This WhatsApp Flaw Let Hackers Flood Your Device With Malware Via Video Files

Anyone who uses WhatsApp—and many people do, with the developers claiming 1.5 billion monthly active users—should make sure they have the latest version installed. Otherwise, they could be susceptible to a critical vulnerability that could allow hackers to infiltrate their text messaging conversations, pictures, and other private information.

The vulnerability is listed as CVE-2019-11931. In short, a hacker could remotely compromise a device through WhatsApp by sending over a video file injected with malicious code. All the hacker would need is a phone number of a targeted user.
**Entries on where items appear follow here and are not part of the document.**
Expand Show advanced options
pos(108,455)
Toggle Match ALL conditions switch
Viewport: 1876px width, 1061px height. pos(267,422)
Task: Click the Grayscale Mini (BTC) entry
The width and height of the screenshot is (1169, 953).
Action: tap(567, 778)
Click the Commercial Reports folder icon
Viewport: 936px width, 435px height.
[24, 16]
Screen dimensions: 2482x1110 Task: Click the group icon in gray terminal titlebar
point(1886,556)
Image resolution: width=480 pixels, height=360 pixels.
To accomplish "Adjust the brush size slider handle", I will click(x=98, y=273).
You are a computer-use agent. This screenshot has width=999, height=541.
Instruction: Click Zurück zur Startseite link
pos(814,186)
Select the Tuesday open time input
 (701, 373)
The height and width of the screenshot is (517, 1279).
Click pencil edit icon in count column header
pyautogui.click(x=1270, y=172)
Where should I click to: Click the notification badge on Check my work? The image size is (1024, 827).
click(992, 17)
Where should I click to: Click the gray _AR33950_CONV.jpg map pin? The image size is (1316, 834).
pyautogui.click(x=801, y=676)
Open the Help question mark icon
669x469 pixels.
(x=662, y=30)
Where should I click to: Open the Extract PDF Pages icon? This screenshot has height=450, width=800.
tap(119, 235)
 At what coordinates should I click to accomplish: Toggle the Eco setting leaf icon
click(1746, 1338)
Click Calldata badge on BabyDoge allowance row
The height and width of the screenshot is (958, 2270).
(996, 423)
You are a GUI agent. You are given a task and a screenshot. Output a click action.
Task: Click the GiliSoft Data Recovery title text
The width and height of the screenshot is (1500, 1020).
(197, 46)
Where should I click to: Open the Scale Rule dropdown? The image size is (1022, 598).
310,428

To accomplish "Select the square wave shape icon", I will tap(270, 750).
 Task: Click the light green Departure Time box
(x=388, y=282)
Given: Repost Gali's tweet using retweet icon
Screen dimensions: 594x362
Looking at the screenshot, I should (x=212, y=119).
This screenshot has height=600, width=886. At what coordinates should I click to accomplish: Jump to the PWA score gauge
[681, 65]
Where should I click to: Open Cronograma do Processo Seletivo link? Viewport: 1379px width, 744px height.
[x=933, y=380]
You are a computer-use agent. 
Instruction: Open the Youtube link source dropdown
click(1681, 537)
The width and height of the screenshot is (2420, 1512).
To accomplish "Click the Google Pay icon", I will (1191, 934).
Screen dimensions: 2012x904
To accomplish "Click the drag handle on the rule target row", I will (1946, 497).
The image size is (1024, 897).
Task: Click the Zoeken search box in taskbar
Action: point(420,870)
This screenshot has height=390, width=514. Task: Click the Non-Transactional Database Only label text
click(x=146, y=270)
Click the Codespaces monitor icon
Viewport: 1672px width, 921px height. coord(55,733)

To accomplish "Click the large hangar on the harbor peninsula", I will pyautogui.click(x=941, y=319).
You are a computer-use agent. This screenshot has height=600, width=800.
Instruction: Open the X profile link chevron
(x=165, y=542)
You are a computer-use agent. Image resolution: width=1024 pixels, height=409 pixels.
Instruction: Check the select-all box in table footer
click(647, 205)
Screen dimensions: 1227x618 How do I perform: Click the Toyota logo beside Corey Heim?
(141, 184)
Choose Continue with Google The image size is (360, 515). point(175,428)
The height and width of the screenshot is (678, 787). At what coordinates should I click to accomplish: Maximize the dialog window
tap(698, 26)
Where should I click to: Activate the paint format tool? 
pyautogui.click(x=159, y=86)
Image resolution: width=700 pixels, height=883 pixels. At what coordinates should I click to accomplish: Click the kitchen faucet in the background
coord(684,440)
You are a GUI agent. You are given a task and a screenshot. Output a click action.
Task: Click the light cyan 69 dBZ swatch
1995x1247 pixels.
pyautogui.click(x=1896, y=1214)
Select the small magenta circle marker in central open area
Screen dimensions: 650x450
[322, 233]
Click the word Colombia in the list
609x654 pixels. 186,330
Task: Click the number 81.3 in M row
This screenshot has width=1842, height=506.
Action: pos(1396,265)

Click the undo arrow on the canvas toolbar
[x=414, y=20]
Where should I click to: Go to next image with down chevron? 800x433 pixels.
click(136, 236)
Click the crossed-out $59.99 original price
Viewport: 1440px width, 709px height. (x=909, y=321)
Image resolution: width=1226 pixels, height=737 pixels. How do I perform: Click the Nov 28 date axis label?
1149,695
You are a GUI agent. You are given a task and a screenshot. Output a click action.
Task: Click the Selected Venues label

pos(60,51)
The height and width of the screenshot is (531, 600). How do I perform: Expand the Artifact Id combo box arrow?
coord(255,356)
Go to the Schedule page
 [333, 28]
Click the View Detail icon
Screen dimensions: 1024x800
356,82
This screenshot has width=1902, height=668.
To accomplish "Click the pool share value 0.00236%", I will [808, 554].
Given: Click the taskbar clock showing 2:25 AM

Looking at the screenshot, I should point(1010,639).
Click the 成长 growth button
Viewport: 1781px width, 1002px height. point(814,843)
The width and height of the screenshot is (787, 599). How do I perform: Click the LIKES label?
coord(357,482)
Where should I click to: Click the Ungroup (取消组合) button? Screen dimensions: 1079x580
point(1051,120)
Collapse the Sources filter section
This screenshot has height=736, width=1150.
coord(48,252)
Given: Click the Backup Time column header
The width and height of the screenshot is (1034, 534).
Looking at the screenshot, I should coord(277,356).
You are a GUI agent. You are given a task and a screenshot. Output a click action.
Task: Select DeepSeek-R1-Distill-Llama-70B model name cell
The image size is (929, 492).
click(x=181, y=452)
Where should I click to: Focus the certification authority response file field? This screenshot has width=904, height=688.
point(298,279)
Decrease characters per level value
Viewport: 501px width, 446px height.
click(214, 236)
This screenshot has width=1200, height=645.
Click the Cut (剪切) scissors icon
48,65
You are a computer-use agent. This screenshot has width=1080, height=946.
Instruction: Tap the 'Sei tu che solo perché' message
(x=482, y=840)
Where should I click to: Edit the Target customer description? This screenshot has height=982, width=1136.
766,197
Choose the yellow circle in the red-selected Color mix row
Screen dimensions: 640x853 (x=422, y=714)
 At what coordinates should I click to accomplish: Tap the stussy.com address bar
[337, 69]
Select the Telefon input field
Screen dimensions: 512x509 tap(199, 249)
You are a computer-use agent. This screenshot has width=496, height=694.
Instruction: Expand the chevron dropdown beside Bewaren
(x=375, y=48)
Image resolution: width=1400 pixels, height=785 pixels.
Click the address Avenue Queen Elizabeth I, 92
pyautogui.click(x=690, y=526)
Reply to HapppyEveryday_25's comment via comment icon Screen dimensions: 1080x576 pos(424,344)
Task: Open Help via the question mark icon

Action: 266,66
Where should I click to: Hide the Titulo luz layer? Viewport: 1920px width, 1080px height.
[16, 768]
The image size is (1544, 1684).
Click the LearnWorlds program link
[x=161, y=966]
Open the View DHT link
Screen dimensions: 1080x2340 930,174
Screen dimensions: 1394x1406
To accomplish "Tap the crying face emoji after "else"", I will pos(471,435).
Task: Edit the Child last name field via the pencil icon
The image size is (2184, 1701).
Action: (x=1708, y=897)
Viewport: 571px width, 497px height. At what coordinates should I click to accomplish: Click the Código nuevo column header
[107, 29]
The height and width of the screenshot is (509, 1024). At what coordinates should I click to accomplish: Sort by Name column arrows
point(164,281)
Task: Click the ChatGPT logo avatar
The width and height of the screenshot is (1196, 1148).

"A stack-based buffer overflow could be triggered in WhatsApp by sending a specially crafted MP4 file to a WhatsApp user. The issue was present in parsing the elementary stream metadata of an MP4 file and could result in a DoS [denial of service] or RCE [remote code execution]," the CVE tracker reads.

The flaw affects Android versions of WhatsApp prior to 2.19.274, iOS versions prior to 2.19.100, Enterprise Client versions prior to 2.25.3, Business for Android versions prior to 2.19.104, and Business for iOS versions prior to 2.19.100.

Fortunately, WhatsApp patched the vulnerability. The developer also claims "there is no reason to believe that users were impacted" by the flaw, according to a statement provided to The Hacker News. That might be true, but with WhatsApp being as popular as it is, there is the potential for something like this to spread quickly. It could also linger, if users do not update to the latest release.

The disclosure of this vulnerability comes a couple of weeks after Facebook filed a lawsuit against Israeli spyware firm NSO Group over its Pegasus software, which hackers used to spread malware onto devices running WhatsApp. Human rights attorneys were one of the main targets of the malware.